= Thomas Defler =

Thomas R. Defler (born 26 November 1941; Denver, Colorado) is a North American primatologist who lives and works in Colombia.

Defler earned his PhD from the University of Colorado at Denver in 1976 and then moved to Colombia. He worked in eastern Colombia in the Llanos until 1984. Defler then worked in the Amazonian Vaupés Department where he developed and lived in his research station, Estación Biológica Caparú until 1998. In 1998, he was obligated to flee from his research station by FARC guerrillas. He had run a primate rehabilitation center in Vaupes. He is the author of several papers about primates and of the books Primates de Colombia (2003), Primates of Colombia (2004) and Historia Natural de los Primates Colombianos (2010). He edited a monograph on woolly monkeys as well.

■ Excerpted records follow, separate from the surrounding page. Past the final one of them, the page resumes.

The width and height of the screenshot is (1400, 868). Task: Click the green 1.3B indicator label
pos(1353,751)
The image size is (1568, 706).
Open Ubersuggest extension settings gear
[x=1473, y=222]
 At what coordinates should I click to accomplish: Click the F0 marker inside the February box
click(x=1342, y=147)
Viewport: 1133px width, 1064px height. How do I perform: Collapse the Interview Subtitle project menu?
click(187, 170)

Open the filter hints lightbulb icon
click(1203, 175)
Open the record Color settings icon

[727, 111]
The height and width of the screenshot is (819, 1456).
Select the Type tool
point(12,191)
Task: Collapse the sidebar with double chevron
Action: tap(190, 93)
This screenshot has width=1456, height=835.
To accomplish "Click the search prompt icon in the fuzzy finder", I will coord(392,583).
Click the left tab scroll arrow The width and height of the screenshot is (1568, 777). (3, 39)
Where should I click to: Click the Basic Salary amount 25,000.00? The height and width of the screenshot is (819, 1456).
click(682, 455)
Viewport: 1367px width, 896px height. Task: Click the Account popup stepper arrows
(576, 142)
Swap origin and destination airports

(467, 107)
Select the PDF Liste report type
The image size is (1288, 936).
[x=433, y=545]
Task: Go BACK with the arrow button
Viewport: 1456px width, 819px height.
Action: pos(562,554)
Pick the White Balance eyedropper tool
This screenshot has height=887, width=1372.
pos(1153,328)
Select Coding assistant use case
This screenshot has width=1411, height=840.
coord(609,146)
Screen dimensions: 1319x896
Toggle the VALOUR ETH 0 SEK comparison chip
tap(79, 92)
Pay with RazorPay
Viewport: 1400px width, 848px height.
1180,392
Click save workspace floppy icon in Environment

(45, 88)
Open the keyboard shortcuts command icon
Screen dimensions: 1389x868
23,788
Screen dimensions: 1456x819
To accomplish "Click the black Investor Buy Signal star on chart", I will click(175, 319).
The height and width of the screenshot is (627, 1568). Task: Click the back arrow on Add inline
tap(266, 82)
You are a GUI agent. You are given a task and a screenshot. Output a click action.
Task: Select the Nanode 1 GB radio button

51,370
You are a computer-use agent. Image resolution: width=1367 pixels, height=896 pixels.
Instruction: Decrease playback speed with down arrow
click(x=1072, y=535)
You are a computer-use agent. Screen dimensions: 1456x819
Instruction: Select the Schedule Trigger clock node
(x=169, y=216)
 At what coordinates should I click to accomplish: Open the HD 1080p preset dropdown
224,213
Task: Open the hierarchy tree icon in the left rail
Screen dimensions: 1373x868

Currently, he heads another Amazonian research station that he has developed in the southern Colombian Amazon, Estación Ecológica Omé, that is affiliated with the National University of Colombia and he teaches at the Bogotá campus of the same university. He and the Colombian biologist Marta Bueno are credited with first describing Hernández-Camacho's night monkey (Aotus jorgehernandezi) in 2007. Together with Javier Garcia, he led an expedition in which they discovered and described a new species of titi monkey, the Caquetá titi (Callicebus caquetensis). Using karyotypes, Defler has done work clarifying the taxonomy of various species of night monkey (Aotus). He has done field studies in the Colombian Llanos and the Colombian Amazon on the white-fronted capuchin (Cebus albifrons), the brown woolly monkey (Lagothrix lagothricha), the black-headed uakari (Cacajao melanocephalus), the black titi (Callicebus lugens), the Lucifer titi (Callicebus lucifer), and the Venezuelan red howler (Alouatta seniculus) and has accomplished many primate censuses in different parts of eastern Colombia.